Overview
Nanbeige4.1-3B Overview
Nanbeige4.1-3B is a 4.1 billion parameter model from Nanbeige, representing an advanced iteration of their Nanbeige4-3B-Base. It has been optimized through supervised fine-tuning (SFT) and reinforcement learning (RL) to achieve a unique combination of capabilities for a compact model.
Key Capabilities
- Strong Reasoning: The model can solve complex, multi-step problems, consistently producing correct answers on challenging tasks like LiveCodeBench-Pro, IMO-Answer-Bench, and AIME 2026 I.
- Robust Preference Alignment: It demonstrates solid alignment performance, surpassing same-scale models (e.g., Qwen3-4B-2507) and even larger models (e.g., Qwen3-30B-A3B) on benchmarks like Arena-Hard-v2 and Multi-Challenge.

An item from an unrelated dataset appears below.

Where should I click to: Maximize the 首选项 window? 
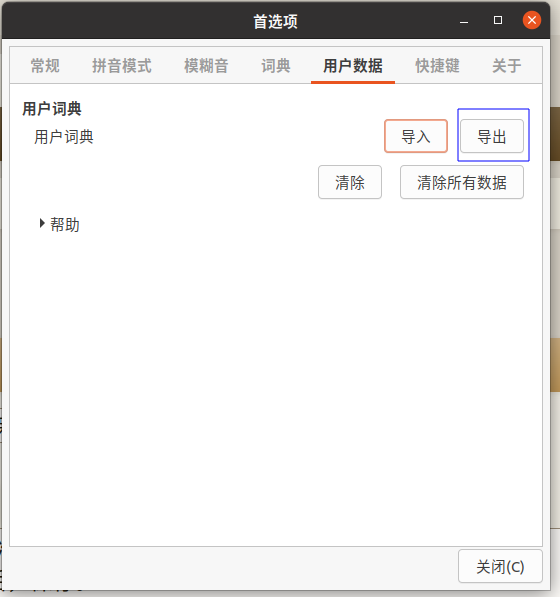pos(498,20)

- Agentic Capability: Nanbeige4.1-3B is notable for being the first small general model to natively support deep-search tasks, reliably handling complex problem-solving with over 500 rounds of tool invocations. This fills a significant gap in the small-model ecosystem.
Performance Highlights
On general reasoning tasks covering code, math, science, alignment, and tool-use, Nanbeige4.1-3B significantly outperforms same-scale models like Qwen3-4B and shows overall superior performance compared to larger models such as Qwen3-30B-A3B-2507 and Qwen3-32B. Its deep-search capabilities are comparable to specialized agents under 10B parameters, marking a substantial qualitative improvement over prior small general models.